J’essayais de les réconforter. Après la journée de tournage, je discutais avec eux dans le foyer, j’en prenais quelques-uns pour leur remonter le moral, j’allais en voir d’autres qui pleuraient, car ils avaient raté leurs plats. Je les remotivais : on ne perd pas toujours définitivement dans la vie et dans MasterChef, il pouvait y avoir un rattrapage le surlendemain. Je me rappelle qu’un candidat est arrivé très loin après avoir fait quatre ou cinq séances de rattrapage. Parfois il fallait aussi les secouer. Mais c’était assez sympa comme ambiance !

Avez-vous été bluffé par certains cette saison ?
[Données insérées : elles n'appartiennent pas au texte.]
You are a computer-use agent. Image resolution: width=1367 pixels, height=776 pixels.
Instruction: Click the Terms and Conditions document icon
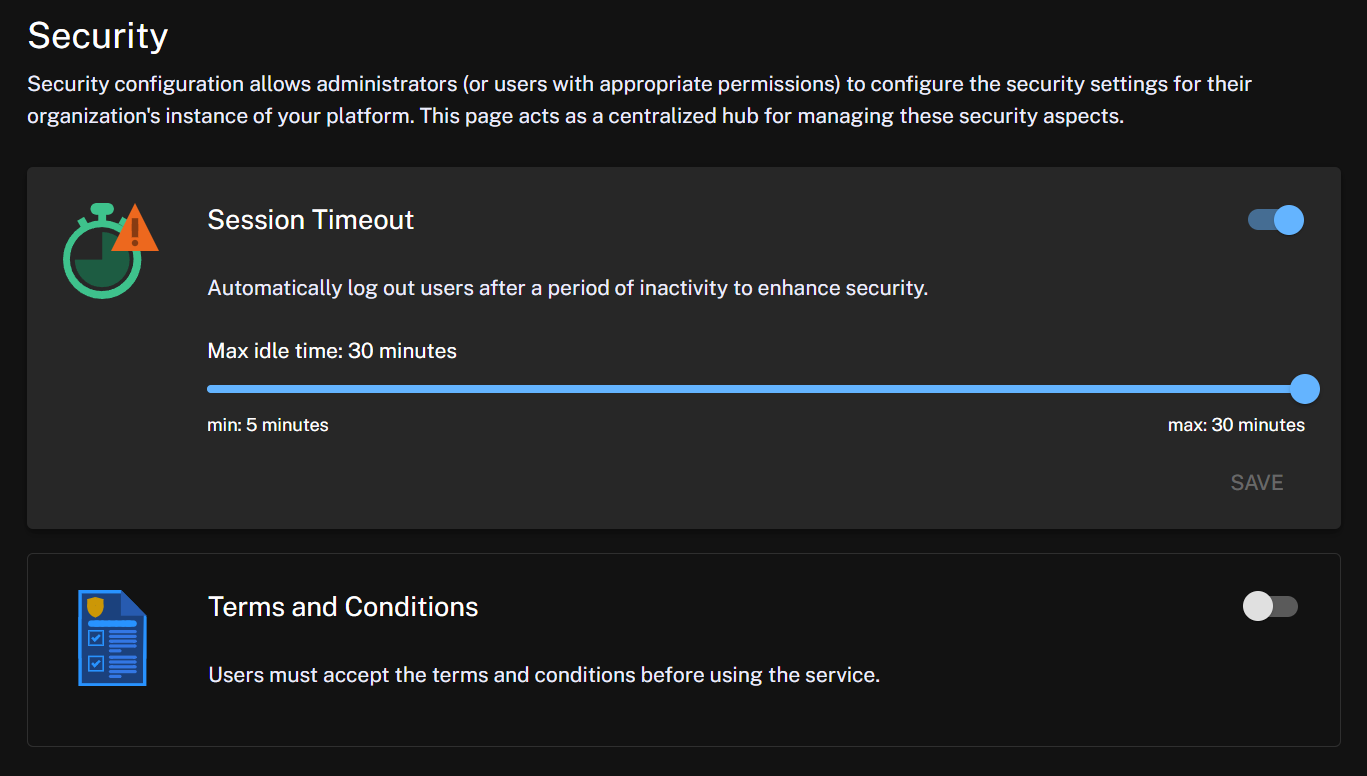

Bluffé, ce n’est pas vraiment le mot, surpris plutôt. Ils n’ont pas les mêmes codes que nous, car ce sont des amateurs. Donc ils vont là où il ne faut pas aller. Alors parfois le résultat surprend. Je me souviens qu’au début du programme, une candidate nous a envoyé une assiette affreuse, esthétiquement parlant. Il y avait des moules, du miel et du chorizo. Je me suis un peu moqué, j’appréhendais le moment fatidique où il allait falloir goûter [rires]. Ce n’était vraiment pas engageant ! Mais en fait, c’était bon finalement ! Je n’aurais jamais osé faire ça…

Les avez-vous encouragés à faire de la cuisine leur métier ?

Un jour, on était au foyer. Quand je demande à l’un d’entre eux ce qu’il veut faire après, il me dit qu’il veut ouvrir un restaurant de gastronomie. Je n’ai pas réagi sur le moment, car la caméra tournait. Mais en off, je lui ai vraiment dit ce que j’en pensais. Cela ne faisait que trois semaines qu’il faisait de la cuisine ! Avec Yannick et Christian, il nous a fallu 30 ans de carrière pour être chef gastronomique. Je lui ai demandé d’arrêter de rêver et de revenir sur terre ! La première chose à faire était tout d’abord d’essayer d’aller au bout de l’émission puis ensuite de continuer une formation. La cuisine, ce n’est pas la rigolade : à six heures du matin, il faut être au marché, à minuit on a pas encore fini la comptabilité. On ne peut pas pratiquer ce métier en dilettante ! La vie est tellement difficile pour les restaurateurs. Je ne voulais pas trop les encourager à faire cela, trop se plantent ! Après, ils ne nous écoutent pas forcément quand on leur explique comment faire une sauce, alors ce n’est pas sûr qu’ils nous écoutent quand on leur conseille de ne pas ouvrir un restaurant !

Que pensez-vous de la diffusion de tous ces programmes culinaires à la télévision ?

D’un côté, cela nous apporte de la notoriété, cela contribue à médiatiser notre profession. Mais en même temps, j’ai peur qu’avec ces émissions, on fasse croire à nos jeunes que l’on peut devenir grand chef en quelques semaines. Ce n’est pas vrai. Il y a peu d’élus, c’est comme dans le football. On peut néanmoins y arriver avec de l’abnégation et du boulot. Donc il faut faire très attention à l’image que l’on envoie. Je ne voudrais pas que des gamins se trompent à cause de nous. Ce qui me dérange par ailleurs, c’est que l’on parle toujours que des cuisiniers. Mais il y a aussi les serveurs, les chefs de rangs, les maîtres d’hôtel, les sommeliers… Ils sont souvent oubliés. Je le regrette.